Apparentemente sembra inspiegabile come i cittadini normali non sentano il bisogno di conoscere, non abbiano curiosità, non cerchino di capire come funzionano le cose in questa vita terrena e meno che mai nell’altra vita, quella spirituale. Eppure, bisogna prendere atto della realtà.
Chi possiede conoscenze, chi ha sapienza, capisce di più tutti i meccanismi della vita. Proprio per questo ha elevate responsabilità nei confronti degli ignoranti che, così, non sentono la necessità di uscire dal loro ghetto, non comprendendo che chi non sa è necessariamente subordinato a chi sa.
L’enorme ampliamento delle informazioni, delle piattaforme, dei blog, dei siti, avrebbe dovuto portare ad un aumento della cultura. Invece si è verificato l’esatto contrario, per cui la cultura stessa latita, mentre l’ignoranza dilaga. Questo fa aumentare le differenze fra cittadini e quindi i comportamenti di soperchieria che chi conosce spesso utilizza nei confronti di chi non sa.
La differenza fra le classi sociali aumenta non solo per le sproporzioni della ricchezza distribuita, ma anche per le sproporzioni delle conoscenze.
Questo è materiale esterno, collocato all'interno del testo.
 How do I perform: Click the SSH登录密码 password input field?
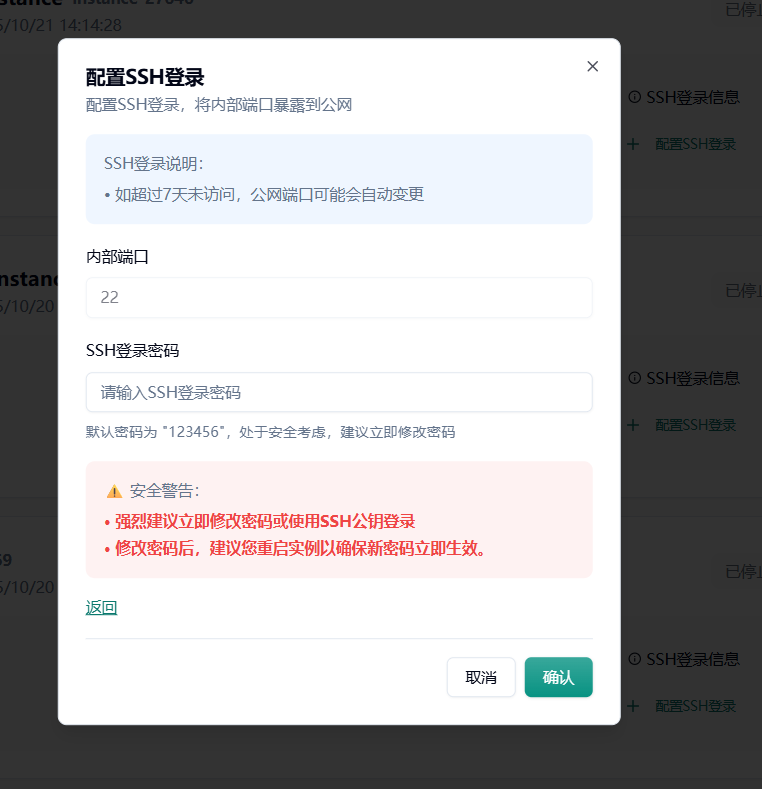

Una volta erano scuola e università i classici ascensori sociali, perché con essi anche il figlio di agricoltori, di piccoli artigiani o di altri bravi cittadini di fasce più basse potevano risalire e andare verso quelle più alte.
Purtroppo scuola e università, dal 1968 ad oggi, hanno continuato a perdere le capacità di formazione dei cittadini e, oggi, ci troviamo con una classe di giovani maturati e laureati ignoranti, che fanno fatica a trovare lavoro perché non hanno conoscenze e, peggio ancora, vengono falcidiati in tutti i concorsi pubblici. Per esempio l’ultimo concorso a cattedra per professori ha visto il 60% di candidati bocciati alle prove scritte.
Affermarsi all’estero è difficile perché ci vogliono grandi dosi di volontà, spirito di sacrificio, voglia di spandere sudore, abnegazione. Non è vero che i migliori restano, i migliori se ne vanno con uno sperpero di denaro pubblico enorme perché la Comunità ha sostenuto spese per scuole e università che non trovano riscontro in un ritorno delle professionalità, formate e poi emigrate.
Vi è quindi una grande responsabilità di scuola e università, venute meno ai loro scopi e diventate macchine burocratiche che promuovono o bocciano senza finalizzare le loro attività a una formazione propedeutica al mondo del lavoro, delle scienze, della ricerca e dell’innovazione.
Per fare questo, occorrerebbe una classe dirigente degna di questo nome, una classe dirigente politica, istituzionale, burocratica, professionale, sindacale e così via. Ma in tutte questa fasce, principali ed intermedie, non si ravvedono le capacità di guida e di esempio cui dovrebbero ispirarsi tutti coloro che seguono.
C’è la possibilità di invertire la rotta sempre, sol che si voglia. La classe dirigente nel suo complesso deve avere questa sensibilità e smetterla di girare la testa dall’altra parte per non vedere, diventando così connivente del disastro sociale ed economico che sta attraversando l’Italia. Più responsabilità ha la Classe dirigente meridionale perché il territorio è ancora più arretrato. Occorre darsi rapidamente una sveglia!